ORIGIN OF SEPARATE SCHOOLS.
In extenuation of the Boston system, it is sometimes said that the separation of white and black children was originally made at the request of colored parents. This is substantially true. It appears from the interesting letter of Dr. Belknap, in reply to Judge Tucker's queries respecting Slavery in Massachusetts, at the close of the last century, that no discrimination on account of color existed then in the Common Schools of Boston. "The same provision," he says, "is made by the public for the education of the children of the blacks as for those of the whites. In this town the Committee who superintend the free schools have given in charge to the schoolmasters to receive and instruct black children as well as white." Dr. Belknap had "not heard of more than three or four who had taken advantage of this privilege, though the number of blacks in Boston probably exceeded one thousand."[46] Much I fear that the inhuman bigotry of Caste—sad relic of the servitude from which they had just escaped—was at this time too strong to allow colored children kindly welcome in the free schools, and that, from timidity and ignorance, they hesitated to take a place on the same benches with the white children. Perhaps the prejudice was so inveterate that they could not venture to assert their rights. In 1800 a petition from sixty-six colored persons was presented to the School Committee, requesting the establishment of a school for their benefit. Some time later, private munificence came to the aid of this work, and the present system of separate schools was brought into being.
These are interesting incidents belonging to the history of the Boston schools, but they cannot in any way affect the rights of colored people or the powers of the School Committee. These rights and these powers stand on the Constitution and Laws. Without adopting the suggestion of Jefferson, that one generation cannot by legislation bind its successors, all must agree that the assent of a few to an unconstitutional and illegal course nearly half a century ago, when their rights were imperfectly understood, cannot alter the Constitution and the Laws so as to bind their descendants forever in the thrall of Caste. Nor can the Committee derive from this assent, or from any lapse of time, powers in derogation of the Constitution and the Rights of Man.

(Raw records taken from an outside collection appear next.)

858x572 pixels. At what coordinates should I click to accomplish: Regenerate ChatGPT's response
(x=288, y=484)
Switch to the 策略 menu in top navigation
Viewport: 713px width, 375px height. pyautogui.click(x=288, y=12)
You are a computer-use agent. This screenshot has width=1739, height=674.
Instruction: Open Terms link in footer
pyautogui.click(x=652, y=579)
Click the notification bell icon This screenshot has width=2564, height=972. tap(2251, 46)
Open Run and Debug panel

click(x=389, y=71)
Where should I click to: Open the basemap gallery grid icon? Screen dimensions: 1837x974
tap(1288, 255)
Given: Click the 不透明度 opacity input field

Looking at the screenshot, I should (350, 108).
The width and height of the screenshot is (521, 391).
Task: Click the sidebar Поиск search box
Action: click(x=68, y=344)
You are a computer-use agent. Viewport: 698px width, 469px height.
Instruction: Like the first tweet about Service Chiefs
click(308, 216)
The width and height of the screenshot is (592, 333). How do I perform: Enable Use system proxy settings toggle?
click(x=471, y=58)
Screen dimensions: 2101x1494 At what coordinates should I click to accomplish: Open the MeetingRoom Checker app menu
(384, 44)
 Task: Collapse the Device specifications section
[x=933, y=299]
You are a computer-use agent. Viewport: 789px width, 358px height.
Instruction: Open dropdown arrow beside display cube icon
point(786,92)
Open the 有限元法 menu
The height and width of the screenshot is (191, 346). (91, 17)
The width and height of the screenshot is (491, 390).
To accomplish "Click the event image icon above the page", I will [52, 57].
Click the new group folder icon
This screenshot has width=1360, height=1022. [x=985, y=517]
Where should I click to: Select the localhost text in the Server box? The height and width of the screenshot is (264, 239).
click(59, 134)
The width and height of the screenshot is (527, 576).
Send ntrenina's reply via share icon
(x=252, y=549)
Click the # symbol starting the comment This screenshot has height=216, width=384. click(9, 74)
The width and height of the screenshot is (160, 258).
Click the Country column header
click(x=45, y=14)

It is clear that the sentiments of the colored people have now changed. The present case, and the deep interest which they manifest in it, thronging the Court to watch this discussion, attest the change. With increasing knowledge they have learned to know their rights, and feel the degradation to which they are doomed. In them revives the spirit of Paul, even as when he demanded, "Is it lawful for you to scourge a man that is a Roman, and uncondemned?" Their present effort is the token of a manly character, which this Court will respect and cherish.